Воля сама по себе бессознательна и представляет собой лишь слепой, неудержимый порыв, — такой она проявляется еще в неорганической и растительной природе... так как то, чего хочет воля, всегда есть жизнь (потому что именно в ее образе является для представления это желание), то все равно, сказать ли просто «воля» или «воля к жизни»: последнее — только плеоназм[198].

Понятно, что жизнь характеризуется дуальностью в области Представления: субъективный опыт жизни существует наравне с научным знанием о живом и оба относятся к миру как Представлению, или феноменам. Противоречивый ход Шопенгауэра состоит в утверждении, что имеется жизнь по ту сторону и отдельно от мира как Представления, что существует жизнь, которая остается недоступной для феномена жизни, и этот горизонт обозначается термином «воля-к-жизни».

Жизнь, отрицающая жизнь

С этой точки зрения проблема выглядит так, что Шопенгауэр лишь возвысил понятие жизни, выведя его за пределы онтологии в область немыслимых ноуменов. Часть загадки по-прежнему остается без ответа: как то, что является ближайшим, в то же самое время есть и самое дальнее? Поэтому особую важность приобретает роль отрицания в Воле-к-Жизни.

Шопенгауэр отмечает, что Воля, не будучи просто статичной, трансцендентной категорией бытия, является динамическим, непрерывным началом, во многом соответствующим идеалистическому понятию Абсолюта. Однако, как мы видели, Шопенгауэр дистанцируется от идеализма, выступая против выдвигаемой им онтологии щедрости[199]. Шопенгауэр уточняет, что «мы повсюду видим в природе соперничество, борьбу, непостоянство победы, и... в этом заключается свойственное воле раздвоение в себе самой»[200]. Шопенгауэр приводит множество научных примеров, которые выглядят как сцены из фильмов о монстрах: насекомые, откладывающие яйца в тела других насекомых, для которых рождение означает смерть; интернализируемое отношение хищник-добыча у полипа; муравей, чья голова и туловище сражаются друг с другом, если он рассечен надвое; инвазионные виды, такие как дикий виноград, который так сильно оплетает стволы и ветви гигантских дубов, что в итоге дерево задыхается[201]. Его примеры жизни, определяемой отрицанием жизни, продолжаются, восходя к космическому отрицанию в черных дырах и нисходя до полного химического распада материи при разложении трупов.

И все же Шопенгауэр — это не Гоббс и не Дарвин; он делает акцент не на универсальном характере борьбы, а на ее значении для онтологии жизни.
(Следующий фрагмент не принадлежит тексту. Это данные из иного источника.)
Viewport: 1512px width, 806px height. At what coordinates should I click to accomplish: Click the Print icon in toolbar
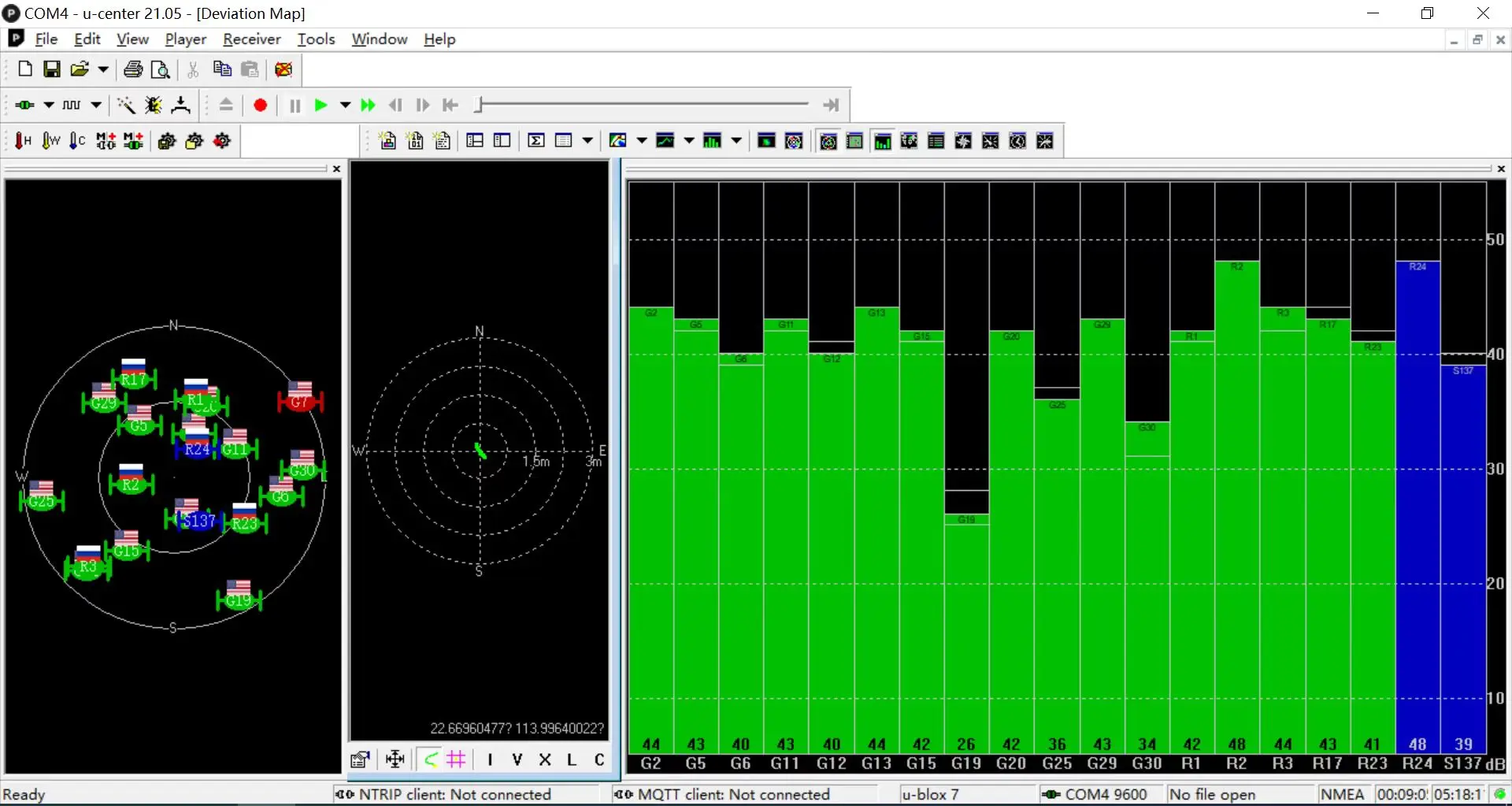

Если Воля есть поток или непрерывность, то, согласно Шопенгауэру, она приводится в движение отрицанием, то есть негативным потоком, негативной непрерывностью. Воля утверждает себя через противоречия, противопоставления, вычитания, и ее предел — это самоотрицание жизни, посредством самой жизни. Таким образом, «воля к жизни всюду пожирает самое себя и в разных видах служит своей собственной пищей, и, наконец, род человеческий в своей победе над всеми другими видит в природе фабрикат для своего потребления»[202].

Согласно Шопенгауэру, внутри Воли имеется «внутренний антагонизм», который обнаруживается и на уровне отдельного живого существа, и в царстве неорганической природы, и далее вплоть до космической жизни. Воля-к-жизни приводится в движение процессом «жизни, отрицающей жизнь», от неорганической [природы] к органической и дальше за ее пределы.

Космический пессимизм

Возможно, самым важным прозрением Шопенгауэра при рассмотрении внутреннего антагонизма Воли-к-Жизни было обнаружение ее предельно нечеловеческого характера. Шопенгауэр отбрасывает кантовское разделение на феномены и ноумены, предположив, что все утверждения относительно ноуменов неизбежно скомпрометированы понятиями, которые извлечены тем или иным способом из области феноменов. Именно здесь Шопенгауэр наносит прямой ответный удар скрытому антропоцентризму в посткантианском идеализме. Точно так же как область ноуменов не существует для феноменов, воля-к-жизни совершенно безразлична к любому понятию жизни, будь она «для нас» или «в себе». В воле-к-жизни «на этой низшей ступени мы видим, что воля проявляется как слепое влечение, как тёмный, глухой порыв, далекий от всякой непосредственной познаваемости»[203].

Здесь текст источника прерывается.